Un souffle de vent, quelques gouttes de pluie, la zébrure d’un éclair, et ils partiront.
Corps frissonnants, ils plieront leurs parasols comme le campement d’une Africa korps en déroute dans le désert et mettront en berne les drapeaux multicolores de leurs serviettes.
Ils remballeront leurs strings, leurs bi, mono, zéro kinis.
Ils emporteront leurs cris et ceux de leurs transistors.
Ils emporteront leurs fesses, leurs seins, leurs cuisses leurs oreilles et tous leurs autres voleurs de soleil.
Ils abandonneront les deux mètres carrés d’espace vital durement conquis et leur vue imprenable sur le ciel.
Alors le sable reprendra sa liberté. Il n’aura plus à subir les travaux forcés de la confection d’insipides pâtés et de l’édification de prétentieux châteaux. Son unique fierté sera d’être le grain de peau de la plage.

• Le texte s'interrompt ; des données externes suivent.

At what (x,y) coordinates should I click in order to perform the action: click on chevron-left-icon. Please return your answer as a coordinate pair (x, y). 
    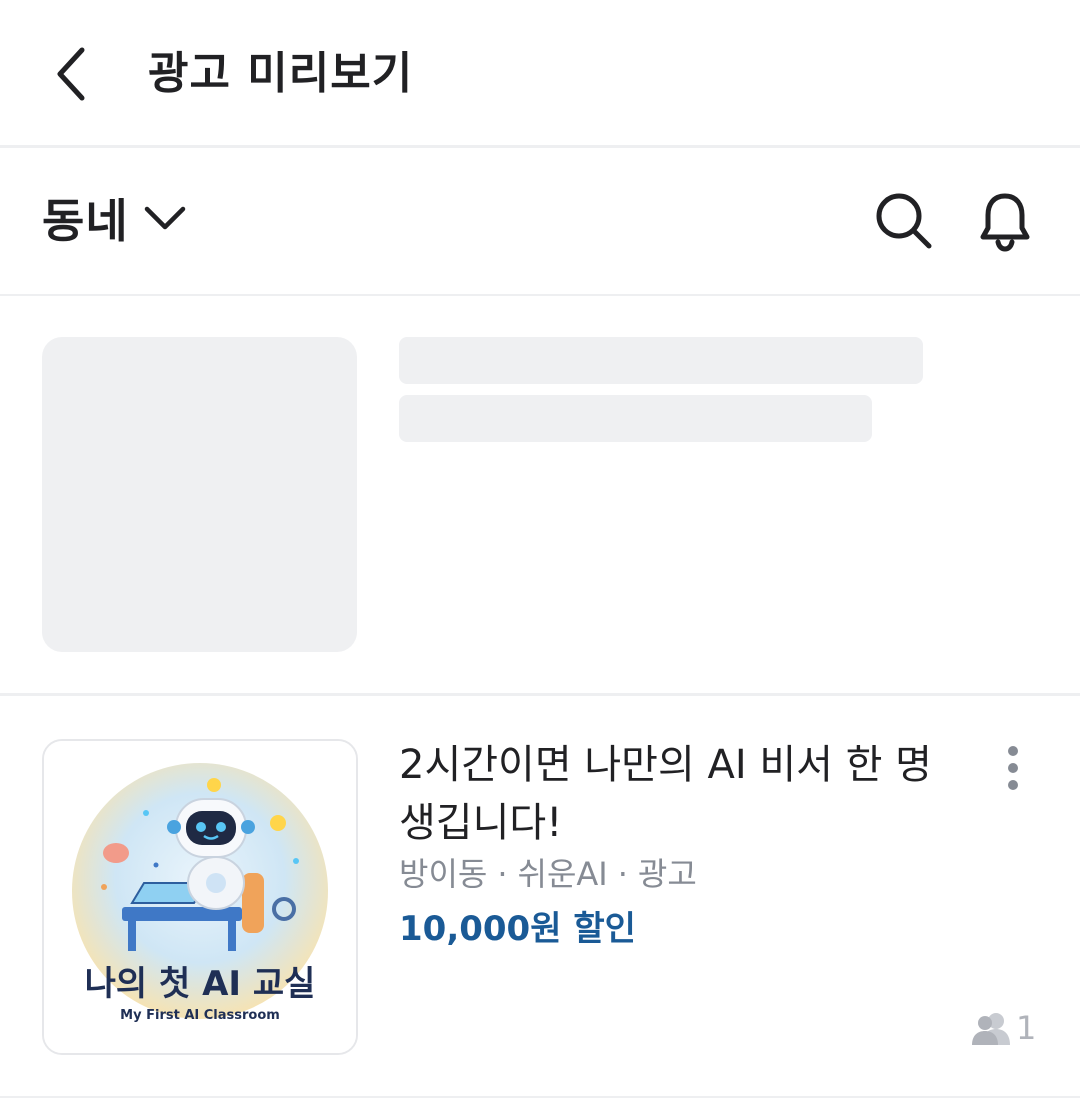
    Looking at the image, I should click on (71, 74).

Il n’obéira plus qu’aux caprices du vent et de la marée
Les panneaux n’afficheront plus « Plage surveillée ». La mer, réputée mauvaise mère, noyeuse d’enfants, ne sera plus dans le collimateur.
Alors on entendra à nouveau le chuchotis des vagues et leur dialogue avec les mouettes.
Alors, solitaire, tu marcheras sur la plage et tes empreintes légères seront comme la trace des baisers.
Tes poumons se gonfleront du vent comme les voiles lointaines.
Tes yeux boiront l’horizon.
Sans planche et sans scooter des mers, tu gagneras le grand large.
Alors tu diras avec le poète « Homme libre, toujours tu chériras la mer ! »
Et tu ajouteras : « Oui, mais pas en été ».